Mas algo muito especial ocorreu comigo. Achei que fosse um daqueles encontros que não passariam do "oi", "como vai", "casou?", "tchau". Não foi. Foi um daqueles encontros "escritos nas estrelas", preparados por Deus. Encontrei uma amiga que estudou comigo, na faculdade de Jornalismo. Manu (que não tem a menor cara de Emanuela, mas de Manu). Como foi bom te ver! Moramos na mesma cidade, pertíssimo uma da outra, mas o Céu separou aquele sábado à tarde. Caramba! Como foi bom encontrar essa amiga que não via há uns cinco anos.

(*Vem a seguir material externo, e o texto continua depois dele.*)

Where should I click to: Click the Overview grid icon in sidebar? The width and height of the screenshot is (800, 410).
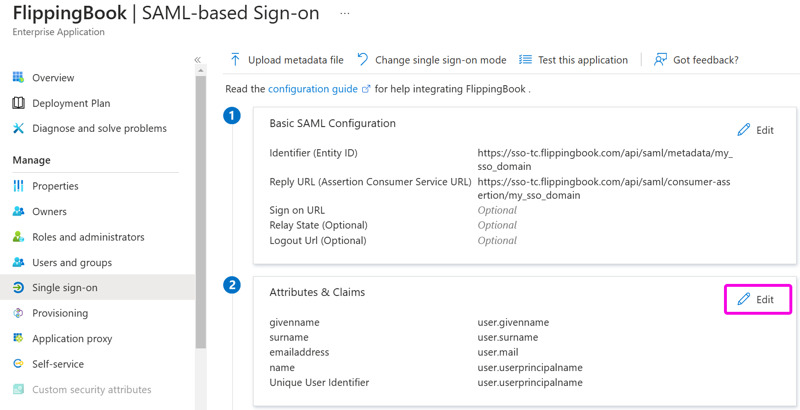(18, 78)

Manu está mais bonita, mais mulher, mais feminina, mais inteligente, mais madura e eu arriscaria em dizer "mais inspiradora". Provocou em mim uma vontade enorme de ser "inspiradora" também. Porque, para mim, é isso que faz sentido na vida. Não quero viver como um enfeite de parede, viver somente para mim, mas quero ser uma pessoa do bem, sabe? Enxergar além, sair do senso comum. Não quero ser "básica", não vejo sentido nisso. Não sei se esse seria o comportamento em que Deus se orgulharia de mim, me daria o sorriso de aprovação que eu tanto almejo.
Manu está diferente, para melhor, lógico. Manu me reconquistou para a vida! Despertei! Despertei porque, diferente de 90% das colegas que encontro e reclamam de estarem sozinhas, da escassez na qualidade do mercado masculino, Manu está bem resolvida. Sozinha e (disse E porque me recuso a colocar um MAS) bem resolvida. Ela me fez refletir sobre muita coisa, principalmente sobre a maneira como tenho sido maquiavélica comigo mesma.
Sempre tive muita dificuldade de enxergar minhas qualidades, meus valores, meus pontos fortes. Todo mundo me enche de elogios e eu simplesmente não consigo vê-los. Geralmente agradeço, dou aquele sorriso amarelo, e nem paro para prestar atenção. Daquele "simples" bate-papo com a Manu - que se estendeu até a madrugada de sábado - eu percebi que, mais do que tudo, preciso mudar a forma de me ver. Cheguei em casa, olhei-me no espelho por minutos. Depois deitei na cama, fechei os olhos e tentei me ver por dentro.
Putz! Que seja bem-vindo esse grande desafio!